W
I
Ę
C
E
J

«

N
E
W
S
Ó
W
Relacja z przedpremiery SKOM w Polsce, wypowiedź Dave Mustaina
dodane 01.01.2004 00:00:00 przez: Overkill.pl
wyświetleń: 1225
Dnia 20 lipca 2004 w warszawskim kinie Muranów odbył się przedpremierowy pokaz filmu dokumentalnego Some Kind of Monster adresowany do przedstawicieli mediów. Z racji patronatu medialnego OVERKILL.PL nad trasą, podczas której dokument będzie ten wyświetlany w Polsce ( wszystkie daty ) oraz pomocy - tj. konsultacji tłumaczenia filmu - udzielonej dystrybutorowi przez nasz Fan Club, przedstawiciele OVERKILL.PL zostali na ten pokaz zaproszeni, w związku z czym możemy teraz podzielić się z Wami wrażeniami dotyczącymi filmu. Będzie to jednak opis bardzo ogólny, bowiem nie chcemy psuć Wam przyjemności osobistego obejrzenia filmu zdradzając zbyt wiele szczegółów.

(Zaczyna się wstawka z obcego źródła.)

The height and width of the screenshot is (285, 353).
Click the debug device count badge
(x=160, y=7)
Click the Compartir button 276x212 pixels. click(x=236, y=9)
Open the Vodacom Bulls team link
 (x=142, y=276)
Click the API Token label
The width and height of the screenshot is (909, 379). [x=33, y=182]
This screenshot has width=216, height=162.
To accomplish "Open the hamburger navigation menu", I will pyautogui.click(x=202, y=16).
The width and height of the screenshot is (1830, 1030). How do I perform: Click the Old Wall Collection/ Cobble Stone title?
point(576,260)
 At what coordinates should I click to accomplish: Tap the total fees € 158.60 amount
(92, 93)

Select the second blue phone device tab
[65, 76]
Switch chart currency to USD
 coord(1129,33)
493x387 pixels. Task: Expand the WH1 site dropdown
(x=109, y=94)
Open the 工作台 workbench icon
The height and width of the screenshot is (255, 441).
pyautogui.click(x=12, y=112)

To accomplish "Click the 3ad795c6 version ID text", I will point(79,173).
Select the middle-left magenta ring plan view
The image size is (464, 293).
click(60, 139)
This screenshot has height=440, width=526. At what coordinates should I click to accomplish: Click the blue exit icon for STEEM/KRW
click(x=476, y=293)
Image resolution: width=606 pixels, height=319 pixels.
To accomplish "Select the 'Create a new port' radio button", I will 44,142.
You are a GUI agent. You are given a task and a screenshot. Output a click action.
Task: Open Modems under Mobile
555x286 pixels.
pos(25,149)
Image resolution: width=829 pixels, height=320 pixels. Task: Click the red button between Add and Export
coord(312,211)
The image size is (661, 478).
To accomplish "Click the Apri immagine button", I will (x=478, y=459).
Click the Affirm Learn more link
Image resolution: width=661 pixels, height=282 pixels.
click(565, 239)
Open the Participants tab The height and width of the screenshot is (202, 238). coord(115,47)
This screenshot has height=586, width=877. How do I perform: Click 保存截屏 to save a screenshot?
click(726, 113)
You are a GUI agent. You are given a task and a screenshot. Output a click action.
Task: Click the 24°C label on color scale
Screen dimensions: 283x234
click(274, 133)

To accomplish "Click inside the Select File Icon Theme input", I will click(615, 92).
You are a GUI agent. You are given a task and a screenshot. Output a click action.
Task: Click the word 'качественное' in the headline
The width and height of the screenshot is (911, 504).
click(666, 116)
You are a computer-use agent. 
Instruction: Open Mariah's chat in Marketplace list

Po spokojnym obejrzeniu dokumentu w sali kinowej, z dobrym nagłośnieniem, stwierdzić należy z całą pewnością, iż film wart jest obejrzenia. Obojętne przy tym czy odbiorca jest ortodoksyjnym fanem zespołu, jego przeciwnikiem, czy też twórczość zespołu nie jest mu bliżej znana - każdy znajdzie w nim coś dla siebie.




Przez ok. 2 godz. i 30 min. możemy obserwować m.in. proces terapii przez który przechodził zespół - prowadzonej pod kierunkiem psychoterapeuty Phila Towle, wzajemne interakcje między członkami zespołu oraz innymi osobami z jego otoczenia, poszukiwania nowego basisty, etapy tworzenia piosenek na nową płytę zespołu, jak również wpływ kuracji odwykowej jakiej poddał się James Hetfield na funkcjonowanie grupy. Dowiemy się przy tym, dlaczego na St.Anger nie ma solówek, jak powstał pierwszy wers tekstu "Sweet Amber", jakie hobby mają poszczególni członkowie zespołu, obejrzymy kilka ciekawych ujęć San Francisco, jak również pierwsze kroki młodej panny Hetfield na drodze do kariery baletowej.
A ciekawych wątków jest w tym dokumencie dużo więcej.....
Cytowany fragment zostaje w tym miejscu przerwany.